彼女の名は確かにアマリアと言います。その…見ての通り幽霊と言うか、精霊もどきというか……ですので、無礼の数々についてはお許し頂ければ幸いです」
ふむと片眉だけ跳ね上げた状態で考え込むオルミッタに、エリューシアは死刑宣告を待つ気分で俯くが、そんなエリューシアの心情を知ってか知らずか、アマリアが『あっ!』と声を上げて大きな1本の木に飛んで近づいて行った。
「ちょ、アマリア!?」
【エルル、エルル!! これ……どうしよう…】
オルミッタの反応は気にかかるが、あまりアマリアを野放しにするのも不味いと、アマリアの方へ近づけば、浮かんだアマリアが太い木の幹を指さしている。
【エルル……ここ、本当に何処なの…?
どうしてこの木がここにあるの?
この木…私がお兄様とよく遊んだ木だわ。
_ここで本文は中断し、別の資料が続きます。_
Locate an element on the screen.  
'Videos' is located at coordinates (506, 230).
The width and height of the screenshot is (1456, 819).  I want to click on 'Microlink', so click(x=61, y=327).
ほら、あそこの傷、あれお兄様が付けたものなの……一体どうして】
アマリアの声が感情に揺れている。
心配で、その小さな顔を覗き込めば、アマリアの双眸は潤んでいた。
「ここはメフレリエ侯爵様の王都邸よ。
ここの方に本を借りていて、それをお返しに伺ったの」
【メフレリエって……でも、侯爵?】
「えぇ、陞爵されて今は侯爵家となっているわ」
【侯爵家なんて知らない、そこの建物も知らない……でもこの木は……ぁ、この木があるなら…】
制止するのも間に合わず、アマリアはその木の奥に続く小道の方へ、凄い勢いで飛んでいく。
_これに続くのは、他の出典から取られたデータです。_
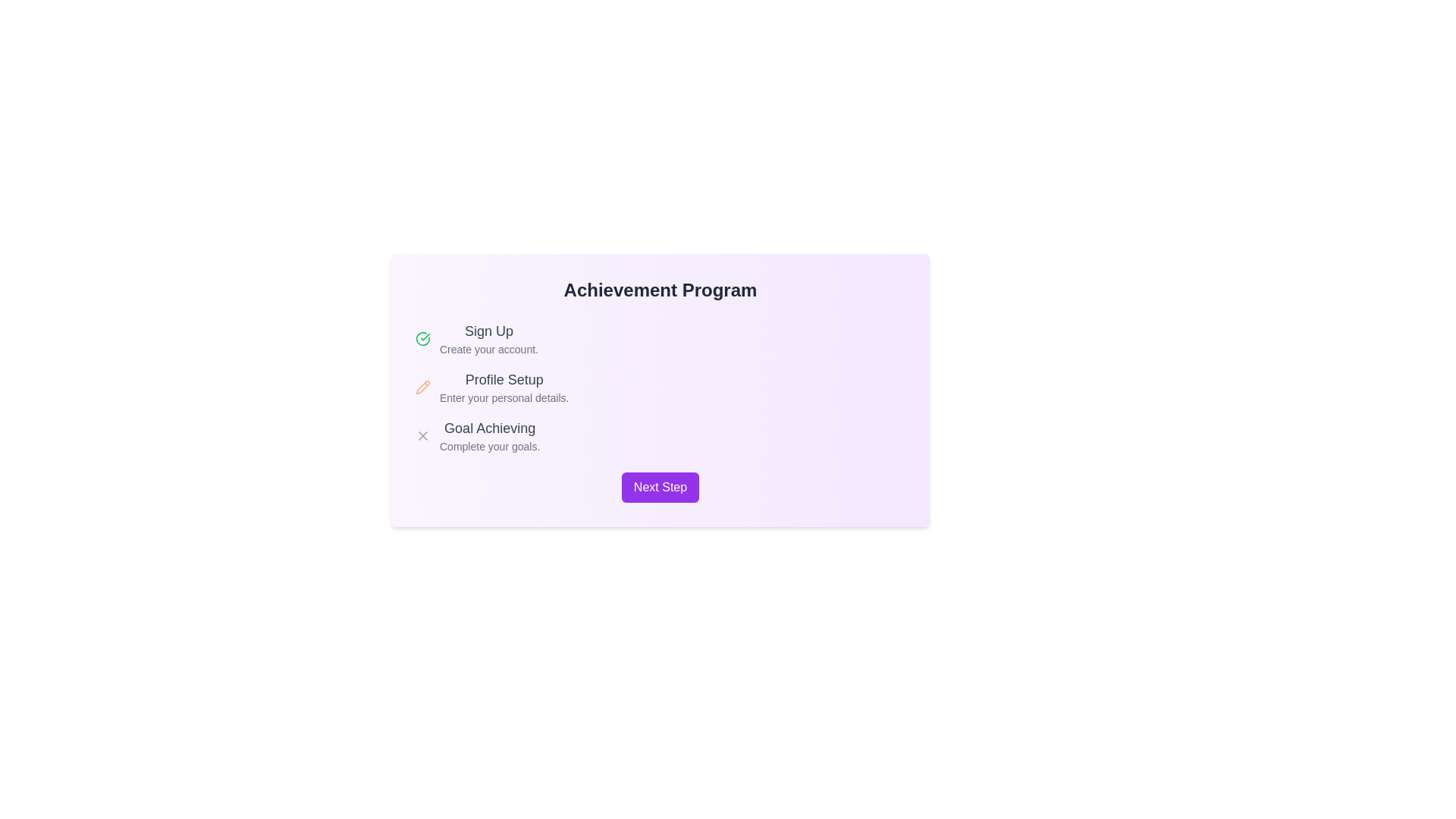 This screenshot has height=819, width=1456. Describe the element at coordinates (504, 397) in the screenshot. I see `the informational text that describes the context or purpose of the 'Profile Setup' section, located below the bold 'Profile Setup' title in the card layout` at that location.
どんなにアマリアを野放しにするのが不味いと分かっていても、家人の目の前でプライベート部分かもしれない奥に、無断で足を踏み入れる事は出来ない。思わず縋る様にオルミッタを振り返れば、当の夫人は微かに微笑んでいた。
「構いませんわ。どうぞお進みになって。
お茶もそちらに用意させましょう」
笑みを浮かべたままそう言ったオルミッタは、未だ現実に立ち返る事を躊躇っているようなメイドに、何やら指示を与えて送り出した。
「私達も参りましょう。
アマリア様がお一人では、お可哀想ですわ」
非現実を前に、何故こんなに落ち着き払っているのか、あまつさえ微笑みまで浮かべているのが不可思議で仕方ないが、今はそれを気にするよりアマリアの後を追う事を優先させて貰おう。
『はい』と返事をするや否や、エリューシアは品位を損なわない程度の早足でアマリアの後を追いかけた。
「アマリア!」
彼女の背中にやっと追いついた。
小道の先、開けた風景の中に、少し古びた…だけどしっかりとした小ぶりの館が建っている。
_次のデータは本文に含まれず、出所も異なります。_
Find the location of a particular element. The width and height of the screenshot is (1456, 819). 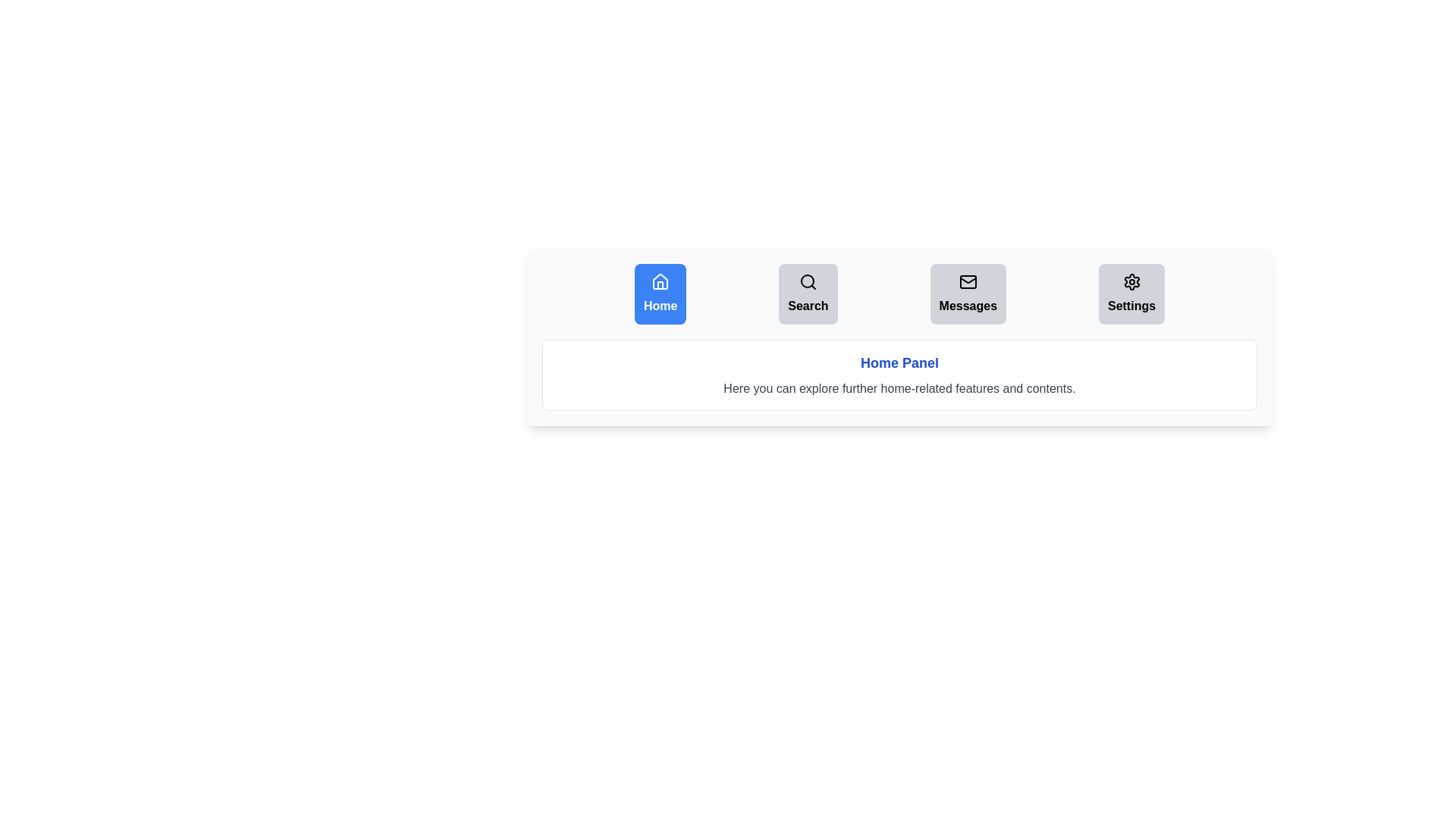

the Text Label located below the gear-shaped icon in the fourth item of the horizontal navigation menu in the top-right area of the interface is located at coordinates (1131, 306).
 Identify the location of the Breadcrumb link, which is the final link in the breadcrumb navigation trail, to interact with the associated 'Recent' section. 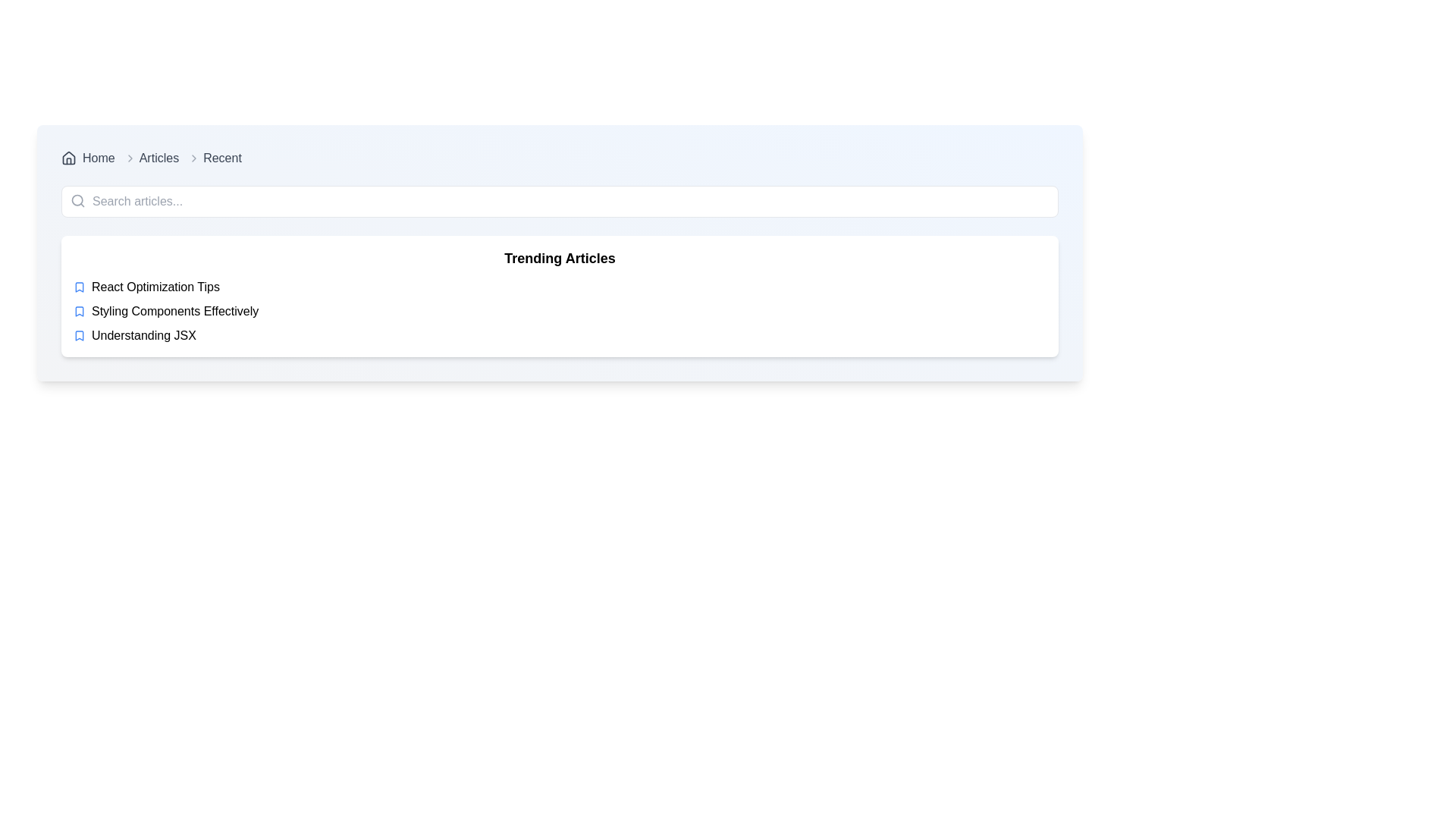
(212, 158).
人の気配はないが、しっかりと手入れはされているようで、古びてはいても薄汚れたりしているわけではない。
その館を見上げてアマリアは立ち竦んでいた。
「……アマリア?」
声をかけても反応しない為困惑していると、後ろから追いついてきたのだろうオルミッタの声が教えてくれる。
「ここはまだメフレリエが伯爵位だった頃の館ですわ。
今は侯爵位を賜ってから建てた新館の方に移っておりますが、代々遺言に従ってこの建物の手入れは続けておりますのよ」
声に振り向いたエリューシアの目に微笑みを浮かべたオルミッタが、アマリア同様、小さな館を見上げている様子が写る。
「遺言……ですか?」
思わず零れた言葉に、立ち入った事を呟いてしまったと後悔するが、それに気を悪くした様子もなくオルミッタは頷いて続けた。
「はい。
今から数えたら14代程遡りますわね。
その時の当主からの遺言なのです。
『妹アマリアの捜索を続け、いつか必ずメフレリエ家に連れ帰ってやってほしい』と」
そう続けたオルミッタは、浮かんだまま動けずにいるアマリアの背中を、優しく見つめて頷く。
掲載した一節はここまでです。